Nous avons été créatifs en réponse à ce problème : nous distribuons aux membres de la communauté des cartes de personnes à contacter qui indiquent nos partenaires et leurs numéros de téléphone pour des services tels que des services de proximité et de ramassage des seringues. Nous organisons également des réunions hebdomadaires avec plusieurs partenaires, y compris les services de police, l’Association canadienne pour la santé mentale et des refuges locaux afin de discuter des endroits à problèmes, des préoccupations et des solutions pour les individus ayant des comportements problématiques.

Un autre obstacle est de rejoindre les personnes qui vivent seules, consomment seules ou qui ont peur de subir de la stigmatisation et de la discrimination en demandant de l’aide.

Quels ont été les résultats/l’impact du site de prévention des surdoses pour vos clients et votre communauté?

Les impacts pour notre communauté et les intervenants ont été considérables. Nos services de prévention des surdoses ont permis d’améliorer l’accès aux programmes et à l'éducation pour les personnes qui utilisent des drogues ainsi qu’aux membres de leur famille et à leurs amis. Les contacts réguliers avec les clients qui ont recours aux services et aux outils de réduction des méfaits nous donnent l’occasion de développer des liens de confiance et d’établir de bonnes relations. Ces contacts peuvent les aider à obtenir des services complémentaires, y compris du soutien pour :

  • La santé mentale
  • La santé chronique
  • De l’aide au revenu
  • Le logement
  • Les traitements de substitution pour la dépendance aux opiacés
  • L’accès aux banques alimentaires.

Au sein de la communauté de personnes qui utilisent des drogues, nous avons également remarqué que les gens prennent davantage soin les uns des autres. Nos clients ont sauvé des douzaines de vies en ayant de la naloxone et en sachant comment s’en servir.

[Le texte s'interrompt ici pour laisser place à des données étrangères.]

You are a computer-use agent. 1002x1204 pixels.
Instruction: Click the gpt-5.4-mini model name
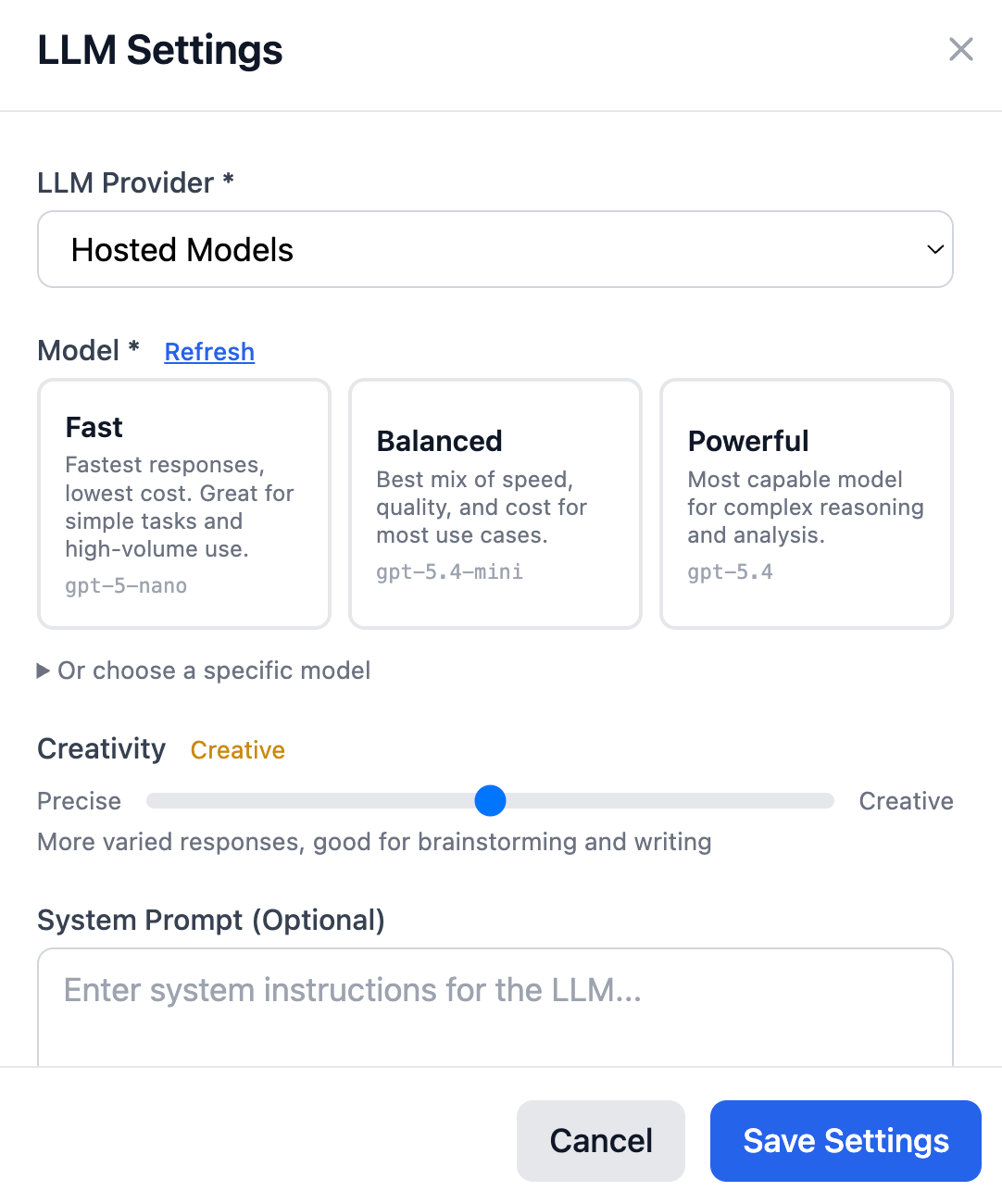click(x=449, y=572)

Par contre, même si nous sauvons des vies, les membres de la communauté locale ont aussi été touchés. Les résidents, les propriétaires de commerces et les autres groupes constatent une hausse réelle ou perçue de l’utilisation de drogues en public; de surdoses et d’interventions en cas de surdose et une augmentation des crimes, des seringues abandonnées et du sans-abrisme. Nous nous trouvons souvent en bout de chaîne pour recevoir les préoccupations, la colère et la peur de la communauté quant à cette épidémie. Cette situation a provoqué chez nos travailleurs de première ligne de la frustration et de la consternation, cependant, nous essayons d’utiliser ces interactions pour faire de la sensibilisation au sujet de la réduction des méfaits, des traumatismes et de la pauvreté.

Que pouvons-nous faire pour aborder les drogues contaminées au Canada?

Il est extrêmement difficile de s’attaquer aux réserves de drogues contaminées. Plusieurs des personnes qui utilisent des opiacés cherchent en fait à avoir du fentanyl et il se peut qu’elles ne considèrent pas leurs drogues comme étant contaminées. Il existe toutefois plusieurs rapports inquiétants qui révèlent que des drogues non opiacées (comme la cocaïne) sont contaminées par le fentanyl. C’est pourquoi toutes les personnes devraient avoir accès à la vérification de leurs drogues.

De l’éducation en matière de prévention devrait également être offerte aux jeunes afin qu’ils connaissent les méfaits avant même de se retrouver dans un environnement à risque élevé. Les programmes de morphine médicale pourraient aussi être utiles, car les personnes pourraient avoir accès à des opiacés sûrs, ayant été prescrits et surveillés par un médecin.